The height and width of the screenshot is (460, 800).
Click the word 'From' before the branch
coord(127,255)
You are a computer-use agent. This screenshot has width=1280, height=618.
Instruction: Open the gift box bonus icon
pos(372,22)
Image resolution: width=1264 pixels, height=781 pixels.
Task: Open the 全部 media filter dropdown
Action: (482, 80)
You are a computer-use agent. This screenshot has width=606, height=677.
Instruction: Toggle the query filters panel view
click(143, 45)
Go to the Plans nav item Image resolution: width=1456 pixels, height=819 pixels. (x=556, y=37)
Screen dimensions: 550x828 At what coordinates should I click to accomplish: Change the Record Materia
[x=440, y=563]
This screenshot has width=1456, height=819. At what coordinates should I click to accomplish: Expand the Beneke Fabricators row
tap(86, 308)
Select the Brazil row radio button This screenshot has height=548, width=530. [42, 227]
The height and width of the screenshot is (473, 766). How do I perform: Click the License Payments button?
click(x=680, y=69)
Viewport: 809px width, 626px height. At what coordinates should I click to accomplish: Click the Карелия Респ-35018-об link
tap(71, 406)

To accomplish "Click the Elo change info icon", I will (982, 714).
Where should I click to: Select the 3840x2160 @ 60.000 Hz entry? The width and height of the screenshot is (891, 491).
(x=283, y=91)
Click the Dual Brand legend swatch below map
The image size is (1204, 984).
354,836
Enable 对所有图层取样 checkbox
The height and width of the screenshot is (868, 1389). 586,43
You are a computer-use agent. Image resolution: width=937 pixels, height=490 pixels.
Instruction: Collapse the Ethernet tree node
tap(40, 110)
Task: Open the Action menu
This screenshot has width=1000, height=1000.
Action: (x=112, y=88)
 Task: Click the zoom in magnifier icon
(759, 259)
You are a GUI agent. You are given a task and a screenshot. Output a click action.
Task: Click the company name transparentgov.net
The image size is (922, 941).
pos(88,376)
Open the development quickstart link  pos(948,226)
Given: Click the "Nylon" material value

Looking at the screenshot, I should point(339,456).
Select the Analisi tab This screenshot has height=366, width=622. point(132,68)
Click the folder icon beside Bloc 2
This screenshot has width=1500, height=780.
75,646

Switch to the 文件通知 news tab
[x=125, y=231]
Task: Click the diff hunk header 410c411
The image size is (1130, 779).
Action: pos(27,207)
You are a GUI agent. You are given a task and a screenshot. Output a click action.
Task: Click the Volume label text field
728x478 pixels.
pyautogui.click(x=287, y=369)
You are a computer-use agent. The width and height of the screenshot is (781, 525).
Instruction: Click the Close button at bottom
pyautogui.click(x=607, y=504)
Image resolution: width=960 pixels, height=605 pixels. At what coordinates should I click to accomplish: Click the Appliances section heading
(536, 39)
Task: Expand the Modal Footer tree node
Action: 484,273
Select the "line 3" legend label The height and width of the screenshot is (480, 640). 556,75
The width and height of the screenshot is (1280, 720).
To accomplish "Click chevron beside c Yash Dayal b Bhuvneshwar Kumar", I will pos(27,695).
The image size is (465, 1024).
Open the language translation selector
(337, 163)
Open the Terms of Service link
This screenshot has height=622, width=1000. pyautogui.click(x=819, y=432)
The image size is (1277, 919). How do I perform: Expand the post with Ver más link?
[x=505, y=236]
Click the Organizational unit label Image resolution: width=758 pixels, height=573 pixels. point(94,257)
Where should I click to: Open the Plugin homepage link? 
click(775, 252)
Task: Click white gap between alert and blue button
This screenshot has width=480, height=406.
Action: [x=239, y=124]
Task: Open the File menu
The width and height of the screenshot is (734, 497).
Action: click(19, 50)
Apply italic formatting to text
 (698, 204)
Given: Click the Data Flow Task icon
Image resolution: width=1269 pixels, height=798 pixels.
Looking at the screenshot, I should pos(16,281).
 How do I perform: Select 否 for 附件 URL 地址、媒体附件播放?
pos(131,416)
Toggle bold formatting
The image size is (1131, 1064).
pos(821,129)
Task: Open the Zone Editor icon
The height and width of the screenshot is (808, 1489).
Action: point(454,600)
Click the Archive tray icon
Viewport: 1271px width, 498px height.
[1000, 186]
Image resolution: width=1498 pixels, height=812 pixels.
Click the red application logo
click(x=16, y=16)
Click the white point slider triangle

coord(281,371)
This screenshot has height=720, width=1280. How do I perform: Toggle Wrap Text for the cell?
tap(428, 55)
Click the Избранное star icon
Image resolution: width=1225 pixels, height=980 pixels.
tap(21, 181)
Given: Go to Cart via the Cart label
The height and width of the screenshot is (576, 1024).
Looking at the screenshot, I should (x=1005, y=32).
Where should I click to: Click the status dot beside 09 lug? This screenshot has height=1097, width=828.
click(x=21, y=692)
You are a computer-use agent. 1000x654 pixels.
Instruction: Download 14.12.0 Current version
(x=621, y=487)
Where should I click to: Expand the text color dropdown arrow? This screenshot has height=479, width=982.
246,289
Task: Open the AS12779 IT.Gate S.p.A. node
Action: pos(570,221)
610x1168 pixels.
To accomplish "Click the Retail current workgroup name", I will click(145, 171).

────

Your instructions:
Among the lines of the preceding data, which ones hold the word "label"? List them.

Response area:
Task: Click the Volume label text field
Select the "line 3" legend label The height and width of the screenshot is (480, 640). 556,75
Click the Organizational unit label Image resolution: width=758 pixels, height=573 pixels. point(94,257)
Given: Go to Cart via the Cart label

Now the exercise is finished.